The Government of Semarang City took a further step to reduce the traffic jam by operating Bus Rapid Transit (BRT) Trans-Semarang as a mass public transportation that would be able to give better service with time precision and comfort to passengers. The operation of BRT Trans-Semarang could not be separated from the supporting shelter infrastructure.

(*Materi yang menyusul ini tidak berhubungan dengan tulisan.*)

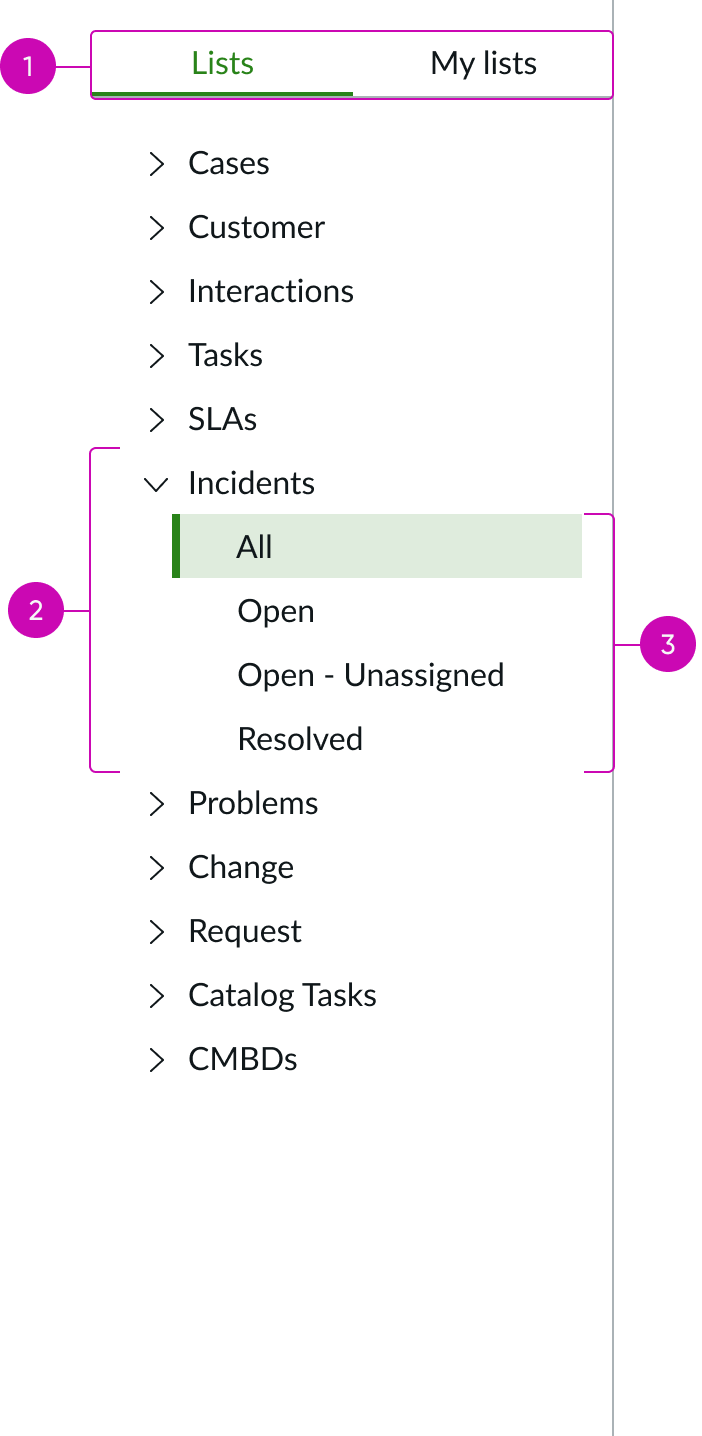Image resolution: width=702 pixels, height=1436 pixels.
Task: Select the Lists tab
Action: pos(222,63)
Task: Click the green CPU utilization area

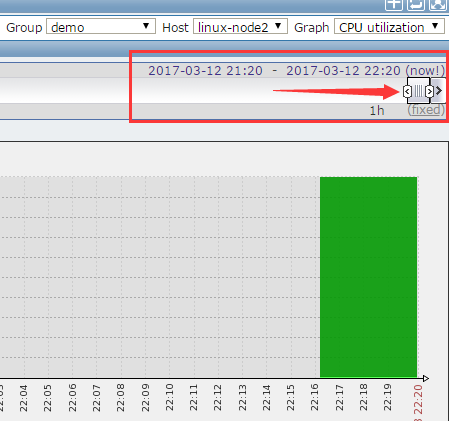Action: (x=368, y=277)

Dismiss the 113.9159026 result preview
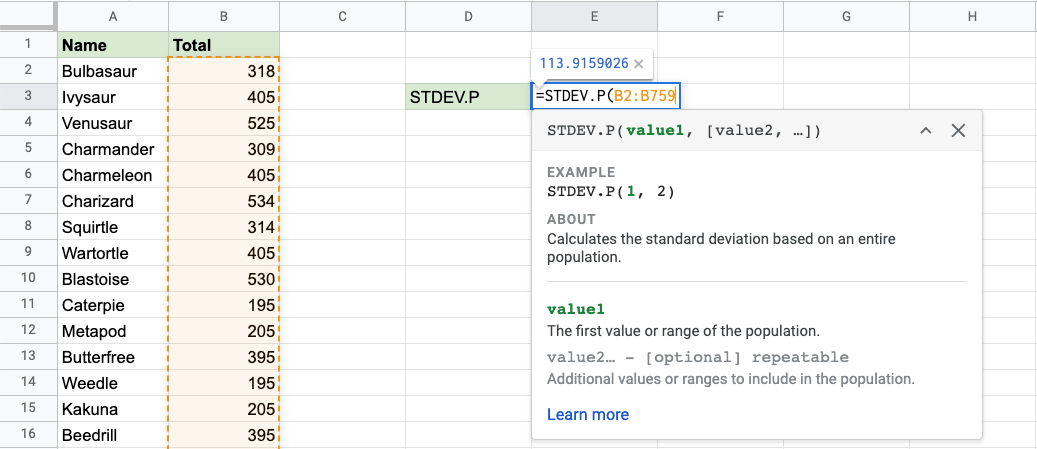click(x=638, y=63)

The location of shelter could affect the passengers range. The location of a shelter was deemed effective when it estimated the buildings and attraction around the passengers range. This research was done in Semarang City. It aimed (a) to identify the existing shelter of BRT Trans Semarang (b) to describe the social economic condition of the community that could affect the demand domination (c) to describe the users range against the shelter location. The methods used in this research were surveys and direct surveillance with questionnaire as interview tools to muster the primary data and information. Data was obtained using the purposive sampling in 18 shelters from 69 pairs that spread in 2 corridors. Respondents samples were determined by using the sampling quota with total of 250 respondents. The results of the research were qualitative descriptions. Description results were also supported by a passengers range map analysis of BRT users against the location of shelter. The results were (a) there were 69 pairs of shelters that spread in 2 way corridors BRT Trans Semarang. The location of shelter was affected by buildings and the attractions around it. (b) most of BRT users were community of 14-27 years old average with low income ranged from 0 – 2.000.000 IDR and most of them were students, scholar, private employees to enterpreneur. Not all social economic conditions affect the BRT users per week. (c) most shelters that located in downtown had buffer range from 0 – 400 meters. In the other hand, the shelters that became the main travel node were more variative in range pattern

Kata Kunci : Bus Rapid Transit (BRT), shelter, jangkauan, penumpang, Kota Semarang.


    Tidak tersedia file untuk ditampilkan ke publik.